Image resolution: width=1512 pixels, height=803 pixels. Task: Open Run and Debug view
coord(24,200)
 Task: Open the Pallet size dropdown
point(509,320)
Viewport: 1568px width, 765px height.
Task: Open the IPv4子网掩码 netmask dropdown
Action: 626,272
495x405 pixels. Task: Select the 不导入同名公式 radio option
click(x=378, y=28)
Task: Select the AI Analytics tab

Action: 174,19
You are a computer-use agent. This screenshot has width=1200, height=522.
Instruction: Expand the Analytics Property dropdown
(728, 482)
::::::
_JOB:_
Pick out every line above that contains the word "dropdown" and copy those lines in full. Case counts.

_WRITTEN SOLUTION:_
 Task: Open the Pallet size dropdown
Task: Open the IPv4子网掩码 netmask dropdown
Instruction: Expand the Analytics Property dropdown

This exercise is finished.